### Stated problem 1
From the finite difference passage, list every approximate value of λ that the method produces, with the value of n that gives each one.
### Stated problem 2
Echo the finite difference passage word for word, starting at "This is a matrix" and going down to "and \(2 \pi\).".

### Document passage
========================================

To solve Equation \ref{7.9} numerically, we will develop both a finite difference method and a shooting method. Furthermore, we will show how to solve \((7.9)\) with homogeneous boundary conditions on either the function \(y\) or its derivative \(y^{\prime}\).

Finite difference method

We first consider solving \((7.9)\) with the homogeneous boundary conditions \(y(0)=\) \(y(1)=0 .\) In this case, we have already shown that the eigenvalues of Equation \ref{7.9} are given by \(\lambda=\pi, 2 \pi, 3 \pi, \ldots\).

With \(n\) interior points, we have \(x_{i}=i h\) for \(i=0, \ldots, n+1\), and \(h=1 /(n+1)\). Using the centered-finite-difference approximation for the second derivative, Equation \ref{7.9} becomes

\[y_{i-1}-2 y_{i}+y_{i+1}=-h^{2} \lambda^{2} y_{i} \nonumber \]

Applying the boundary conditions \(y_{0}=y_{n+1}=0\), the first equation with \(i=1\), and the last equation with \(i=n\), are given by

\[\begin{aligned} -2 y_{1}+y_{2} &=-h^{2} \lambda^{2} y_{1} \\ y_{n-1}-2 y_{n} &=-h^{2} \lambda^{2} y_{n} \end{aligned} \nonumber \]

The remaining \(n-2\) equations are given by \((7.10)\) for \(i=2, \ldots, n-1\) It is of interest to see how the solution develops with increasing \(n\). The smallest possible value is \(n=1\), corresponding to a single interior point, and since \(h=1 / 2\) we have

\[-2 y_{1}=-\frac{1}{4} \lambda^{2} y_{1} \nonumber \]

so that \(\lambda^{2}=8\), or \(\lambda=2 \sqrt{2}=2.8284\). This is to be compared to the first eigenvalue which is \(\lambda=\pi\). When \(n=2\), we have \(h=1 / 3\), and the resulting two equations written in matrix form are given by

\[\left(\begin{array}{rr} -2 & 1 \\ 1 & -2 \end{array}\right)\left(\begin{array}{l} y_{1} \\ y_{2} \end{array}\right)=-\frac{1}{9} \lambda^{2}\left(\begin{array}{l} y_{1} \\ y_{2} \end{array}\right) \nonumber \]

This is a matrix eigenvalue problem with the eigenvalue given by \(\mu=-\lambda^{2} / 9\). The solution for \(\mu\) is arrived at by solving

\[\operatorname{det}\left(\begin{array}{cc} -2-\mu & 1 \\ 1 & -2-\mu \end{array}\right)=0 \nonumber \]

with resulting quadratic equation

\[(2+\mu)^{2}-1=0 \nonumber \]

The solutions are \(\mu=-1,-3\), and since \(\lambda=3 \sqrt{-\mu}\), we have \(\lambda=3,3 \sqrt{3}=5.1962\). These two eigenvalues serve as rough approximations to the first two eigenvalues \(\pi\) and \(2 \pi\).

========================================

### Stored data
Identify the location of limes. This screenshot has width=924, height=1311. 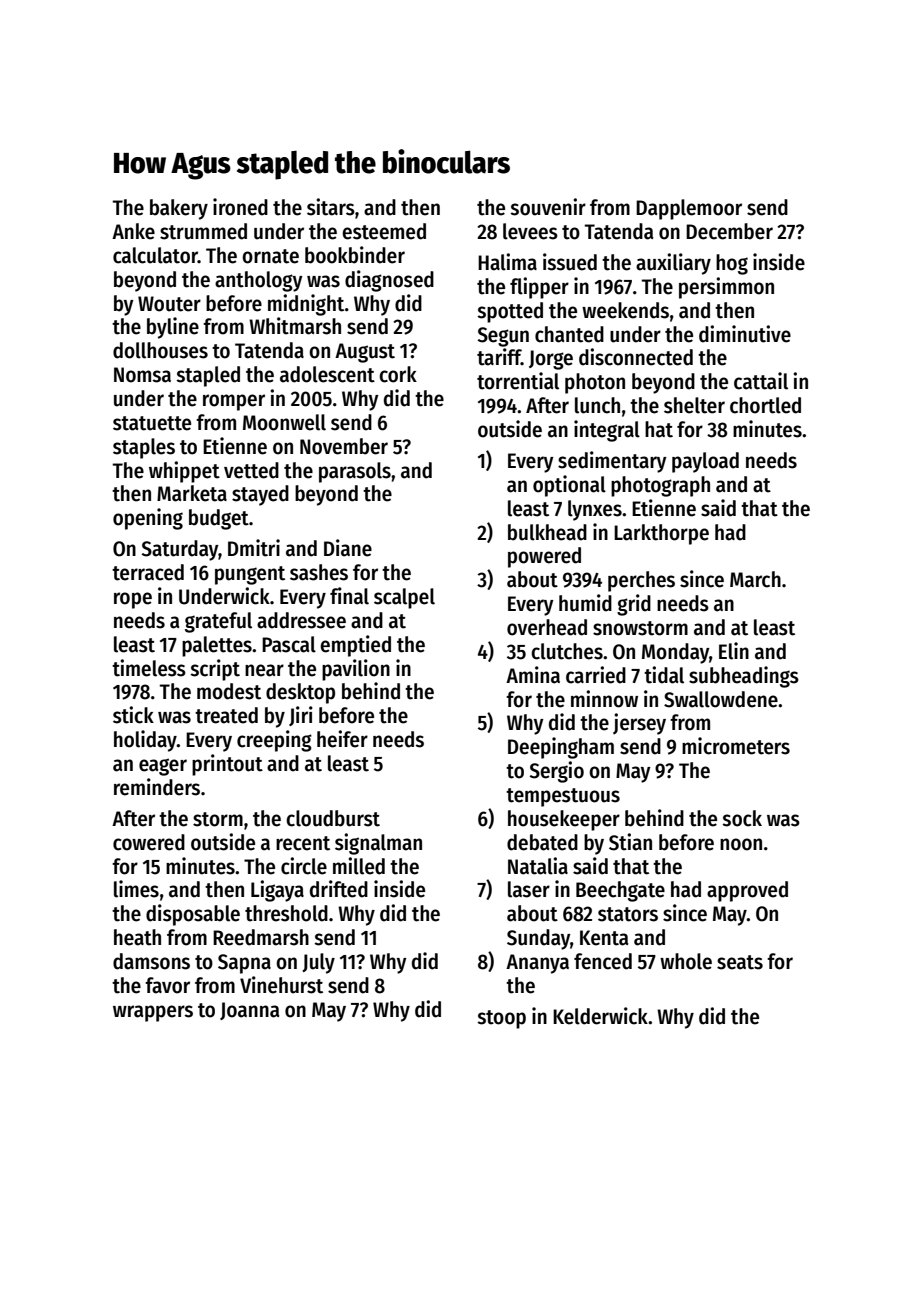
(136, 889).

========================================

### Expected answer 1
- λ = 2√2 = 2.8284, for n = 1
- λ = 3, for n = 2
- λ = 3√3 = 5.1962, for n = 2

### Expected answer 2
This is a matrix eigenvalue problem with the eigenvalue given by \(\mu=-\lambda^{2} / 9\). The solution for \(\mu\) is arrived at by solving

\[\operatorname{det}\left(\begin{array}{cc} -2-\mu & 1 \\ 1 & -2-\mu \end{array}\right)=0 \nonumber \]

with resulting quadratic equation

\[(2+\mu)^{2}-1=0 \nonumber \]

The solutions are \(\mu=-1,-3\), and since \(\lambda=3 \sqrt{-\mu}\), we have \(\lambda=3,3 \sqrt{3}=5.1962\). These two eigenvalues serve as rough approximations to the first two eigenvalues \(\pi\) and \(2 \pi\).